**EXERCISE DESCRIPTION**
Render the material from its first line through the line containing "coord(52,751)", both included, as a Markdown table with the columns Row and Text. Number each line in Row and leave out blank lines.

-- Start EXCERPTED DATA --

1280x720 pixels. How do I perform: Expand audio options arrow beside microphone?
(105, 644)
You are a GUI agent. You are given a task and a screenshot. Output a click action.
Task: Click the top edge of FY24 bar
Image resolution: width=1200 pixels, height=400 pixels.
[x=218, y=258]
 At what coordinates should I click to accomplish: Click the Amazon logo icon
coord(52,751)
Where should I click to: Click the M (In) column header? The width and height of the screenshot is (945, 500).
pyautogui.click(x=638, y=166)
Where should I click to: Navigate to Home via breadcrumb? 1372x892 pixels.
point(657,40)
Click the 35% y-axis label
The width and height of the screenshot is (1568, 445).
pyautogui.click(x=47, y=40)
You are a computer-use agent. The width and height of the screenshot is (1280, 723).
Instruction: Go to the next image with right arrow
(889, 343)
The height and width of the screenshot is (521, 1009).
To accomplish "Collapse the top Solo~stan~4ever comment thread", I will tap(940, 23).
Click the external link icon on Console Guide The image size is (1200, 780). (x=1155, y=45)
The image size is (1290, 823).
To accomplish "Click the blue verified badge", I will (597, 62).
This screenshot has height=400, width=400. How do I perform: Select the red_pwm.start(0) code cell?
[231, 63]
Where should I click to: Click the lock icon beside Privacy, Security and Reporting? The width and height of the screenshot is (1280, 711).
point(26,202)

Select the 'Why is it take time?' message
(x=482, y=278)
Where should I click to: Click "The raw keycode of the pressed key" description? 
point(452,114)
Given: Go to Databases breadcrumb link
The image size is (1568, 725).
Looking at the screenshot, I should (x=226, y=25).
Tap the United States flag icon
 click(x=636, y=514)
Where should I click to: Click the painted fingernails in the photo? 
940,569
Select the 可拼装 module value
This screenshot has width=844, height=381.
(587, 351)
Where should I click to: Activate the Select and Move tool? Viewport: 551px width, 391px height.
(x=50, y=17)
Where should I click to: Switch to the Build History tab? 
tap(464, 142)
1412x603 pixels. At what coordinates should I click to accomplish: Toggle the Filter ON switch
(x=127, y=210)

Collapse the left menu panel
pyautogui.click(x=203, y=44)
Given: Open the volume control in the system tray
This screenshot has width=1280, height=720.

-- End EXCERPTED DATA --

**RESPONSE**
| Row | Text |
|---|---|
| 1 | 1280x720 pixels. How do I perform: Expand audio options arrow beside microphone? |
| 2 | (105, 644) |
| 3 | You are a GUI agent. You are given a task and a screenshot. Output a click action. |
| 4 | Task: Click the top edge of FY24 bar |
| 5 | Image resolution: width=1200 pixels, height=400 pixels. |
| 6 | [x=218, y=258] |
| 7 |  At what coordinates should I click to accomplish: Click the Amazon logo icon |
| 8 | coord(52,751) |